Russian Federation Senator from the Chukotka Autonomous Okrug
- Incumbent
- Assumed office 1 October 2021
- Preceded by: Aramas Dallakyan

Personal details
- Born: Anastasia Gennadyevna Zhukova 8 November 1974 (age 51) Novgorod, Soviet Union
- Party: United Russia

= Anastasia Zhukova =

Russian politician

Anastasia Gennadyevna Zhukova (Russian: Anastasia Gennadyevna Zhukova; born 8 November 1974) is a Russian politician, who has been a member of the Federation Council for the legislative authority of Chukotka Autonomous Okrug since 1 October 2021.

She is also the Representative of the Federation Council under the President of the Russian Federation for Children's Rights (since October 11, 2023).

==Biography==

Anastasia Zhukova was born on 8 November 1974 in Novgorod.

In 1997, she graduated from the Novgorod State Agricultural Academy (NGSA) and started working in the organizational department of the office of the governor and government of the Chukotka Autonomous Okrug.

In 1998, she graduated from the Saint Petersburg College of Economics, from 2002 to 2003 she simultaneously worked in the Anadyr branch of the Moscow Business World Bank and headed a department in the Department of Industrial and Agricultural Policy of Chukotka.
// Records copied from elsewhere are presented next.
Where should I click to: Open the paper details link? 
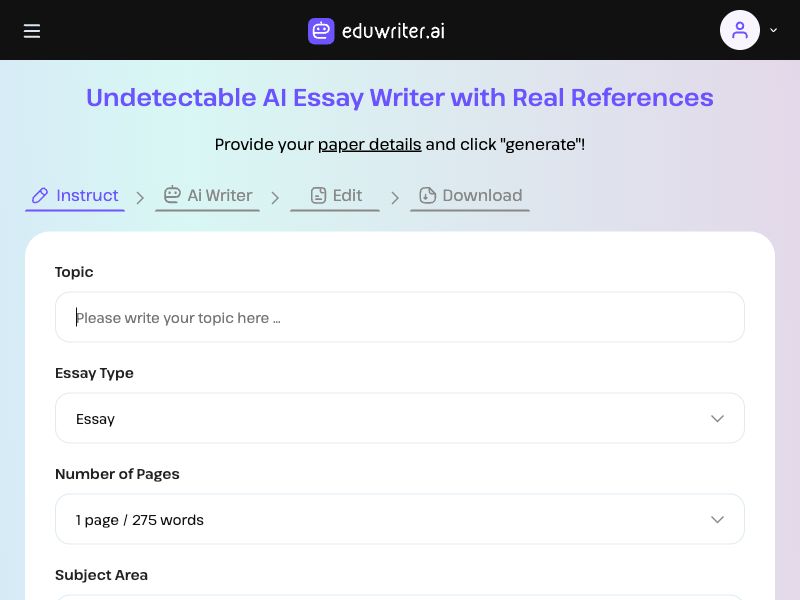(x=369, y=144)
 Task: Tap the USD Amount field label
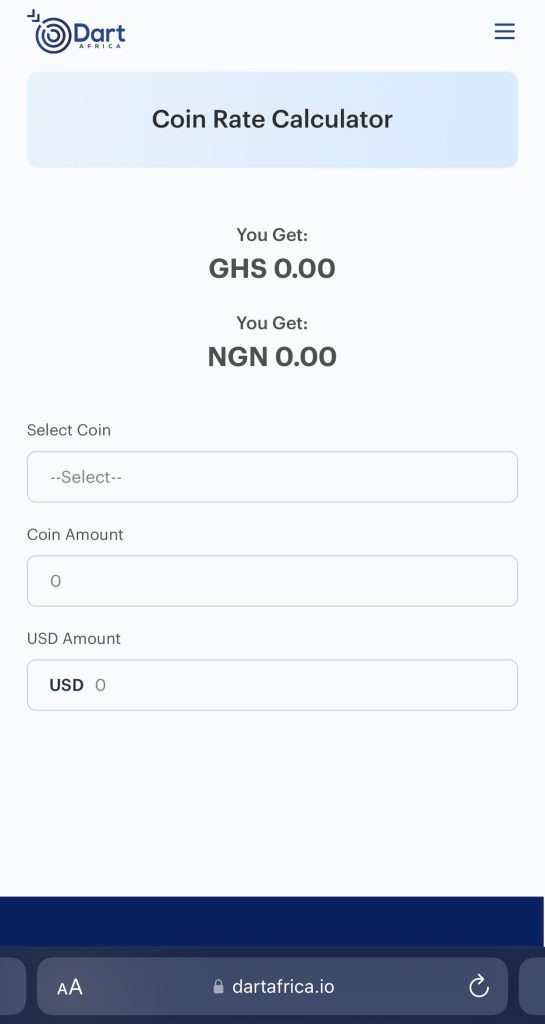(74, 638)
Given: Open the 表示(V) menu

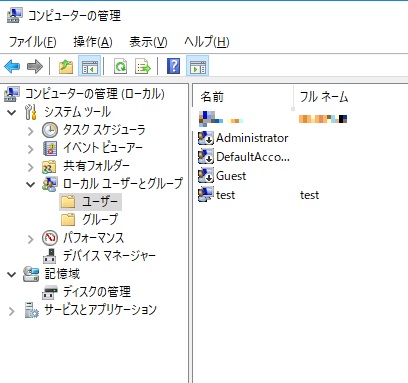Looking at the screenshot, I should pos(148,42).
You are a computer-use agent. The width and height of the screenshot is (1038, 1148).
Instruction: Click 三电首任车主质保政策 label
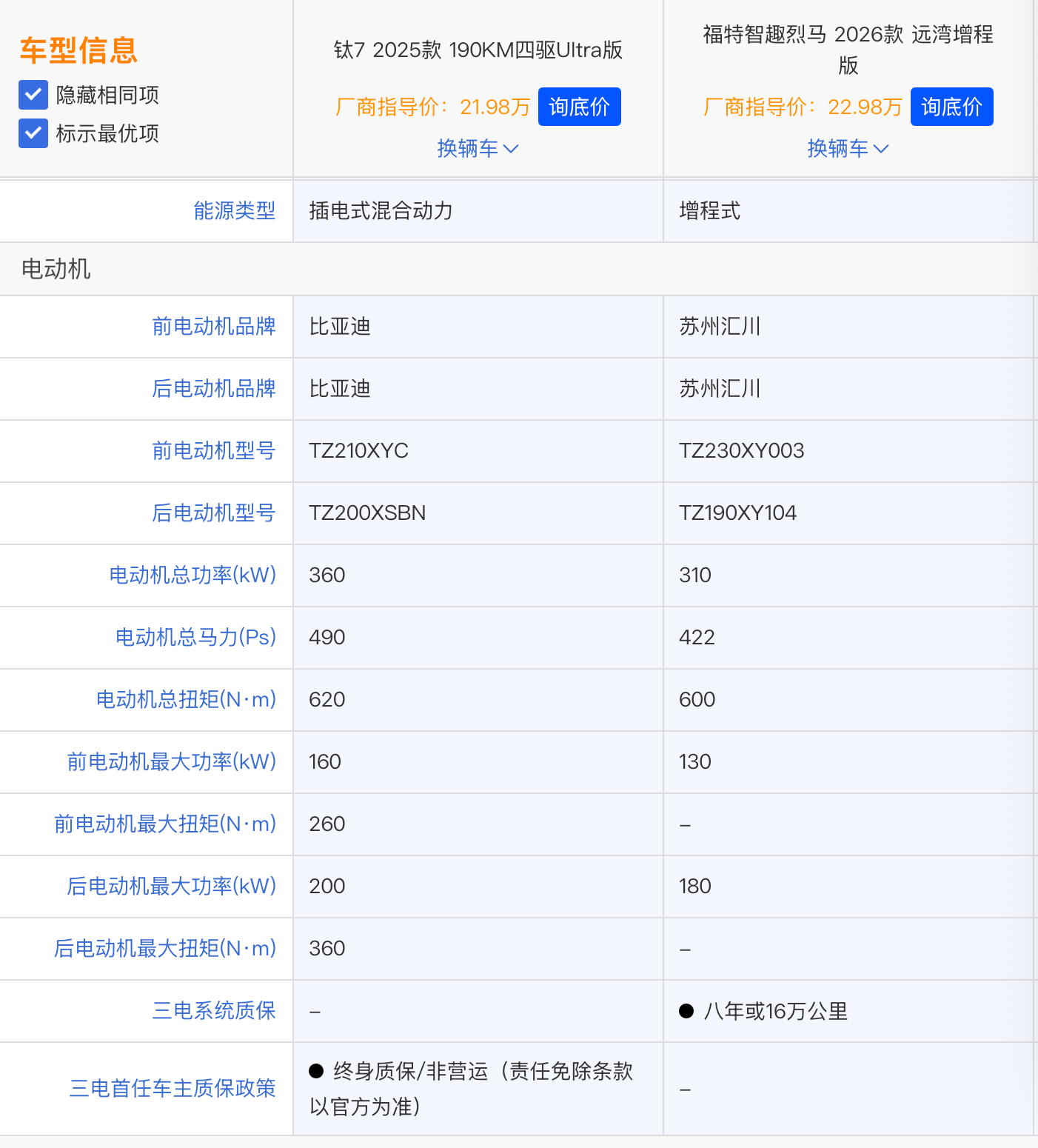click(x=172, y=1088)
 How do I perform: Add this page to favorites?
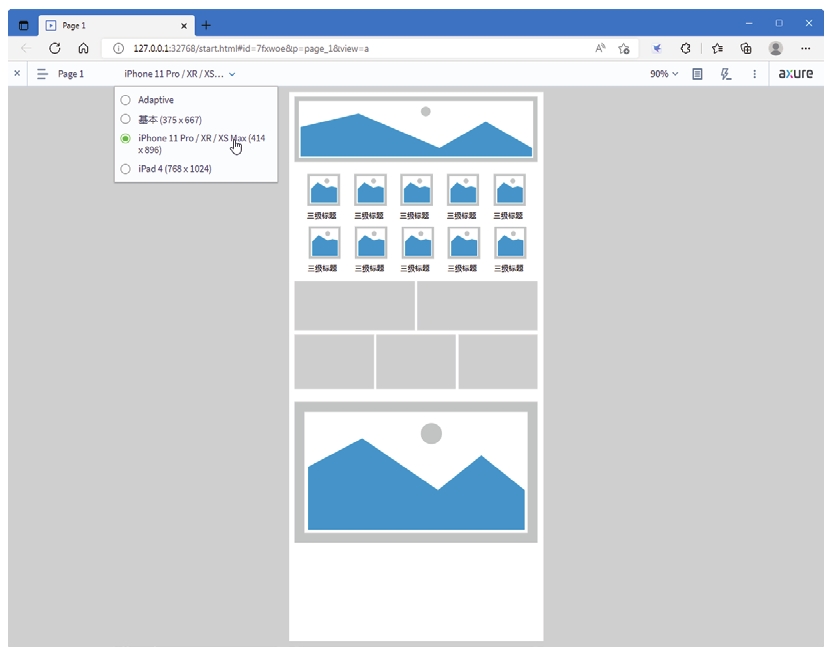click(624, 48)
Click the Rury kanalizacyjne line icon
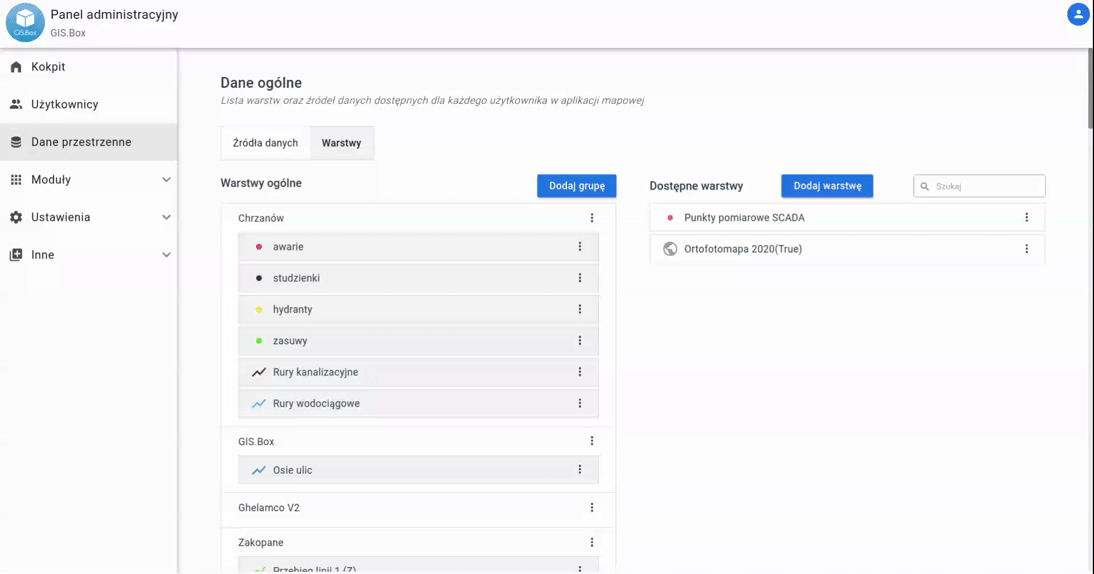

Then until 2012, she managed the Chukotka branch of the Pension Fund of the Russian Federation. Since 2012, she was responsible for the social policy of the region as deputy and first deputy governor.

In 2016, she was appointed regional commissioner for human rights and acting commissioner for children's rights.

In 2021, Zhukova was elected from United Russia to the Duma of Chukotka Autonomous Okrug and on 1 October, she was empowered as a member of the Federation Council - a representative of the legislative authority of Chukotka Autonomous Okrug.

=== Sanctions ===
Since 9 March 2022, she has been under personal EU sanctions. She was sanctioned by the UK government on 15 March 2022 due to her support for the violation of Ukraine's territorial integrity during the Russo-Ukrainian War.